Rated PG-13
Louis Zamperini was a troublemaker with far too much energy as a boy, spending quite a bit of his time causing trouble and then "running like mad". Thanks to his older brother, when he was in high school, he transferred that energy to running, becoming the youngest person at age 19 to make the Olympic 5000 meter track team in 1936. After the U.S. joined World War II, Louis got drafted into the Army Air Corps, trained as a bombardier in a B-24 and was stationed in the Pacific theater. During a search and rescue mission, the B-24 he was flying in crashed into the Pacific ocean. Only three people survived to clamber into two life rafts lashed together. Fighting through insane adversity with ingenuity and optimism, two of the three managed to survive, eventually drifting over 2000 miles across the Pacific to reach the Marshall Islands. Problem was, the Marshall Islands were in Japanese hands at the time and the two survivors were promptly captured and shipped off to a series of Japanese POW camps.

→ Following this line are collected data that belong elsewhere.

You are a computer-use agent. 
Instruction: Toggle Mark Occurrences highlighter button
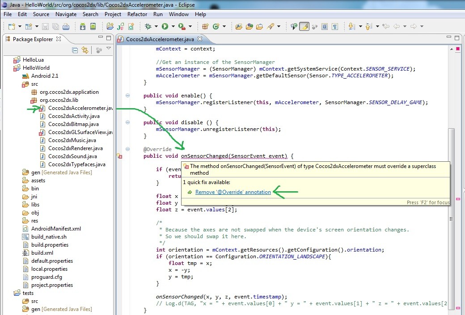click(304, 26)
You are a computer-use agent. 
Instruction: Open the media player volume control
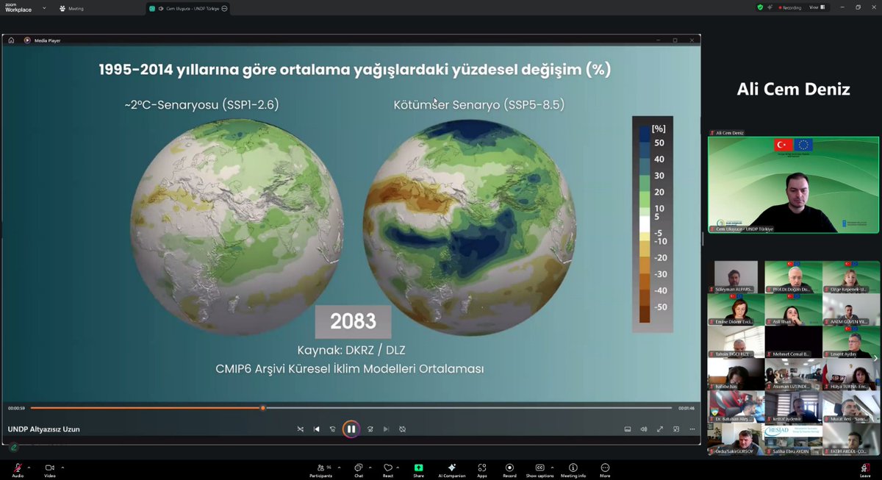pyautogui.click(x=644, y=429)
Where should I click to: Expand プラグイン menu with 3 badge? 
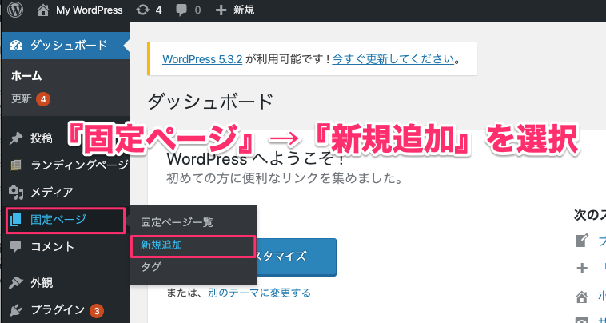click(58, 310)
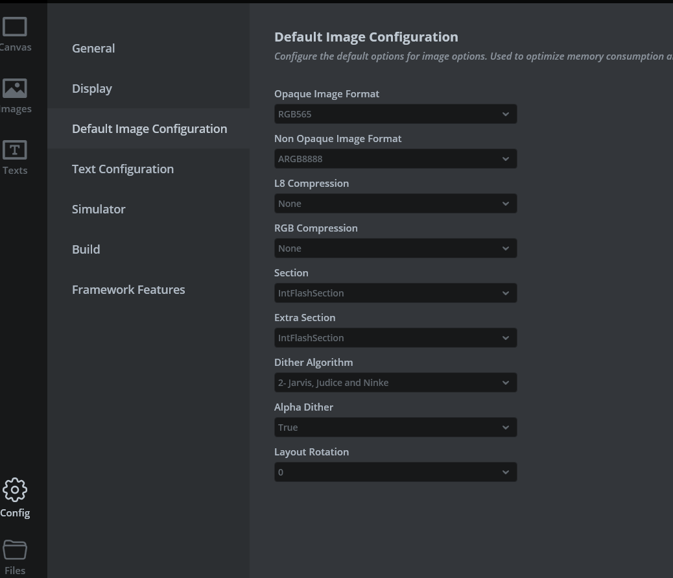Viewport: 673px width, 578px height.
Task: Open the Canvas view icon
Action: pyautogui.click(x=15, y=27)
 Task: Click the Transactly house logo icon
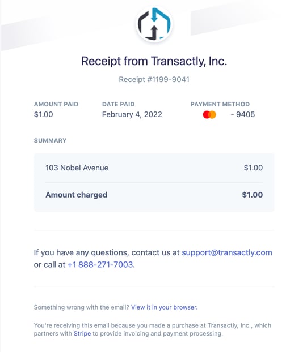(154, 24)
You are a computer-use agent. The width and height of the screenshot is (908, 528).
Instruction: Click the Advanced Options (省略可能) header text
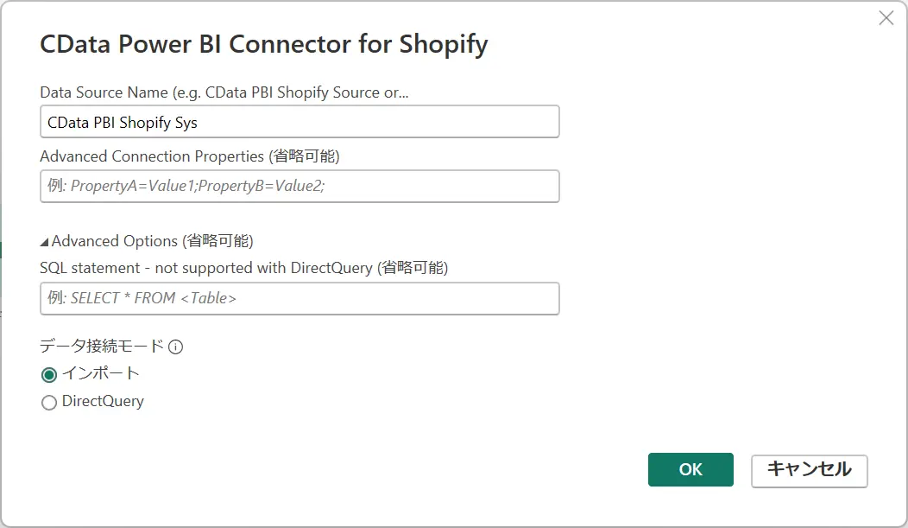(152, 241)
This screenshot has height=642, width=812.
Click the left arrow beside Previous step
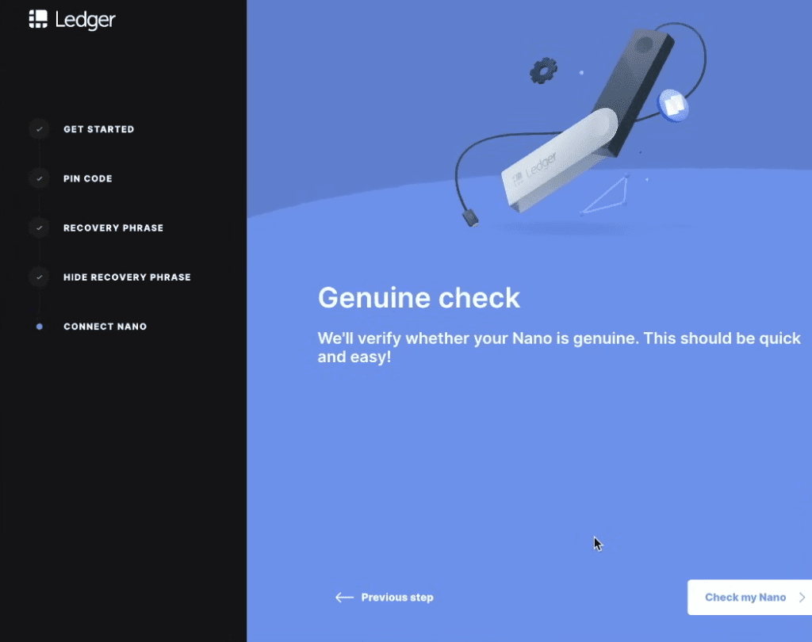(344, 598)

Honestly, until I read this book, I had no idea what captured soldiers had to endure in the Japanese camps. I had heard something of the situation, of course, but this opened my eyes in whole new ways to what those men were forced to experience. The title is truly an appropriate one: survival, resilience and redemption is precisely what this book portrays. This book is PG-13 due to bad language, violence, and descriptions of deprivation, abuse, and hate. But it also has forgiveness, love, and renewed life. I read this and was touched by how a human soul can be forced through the depths of hell and, with God's help, come through it unbroken.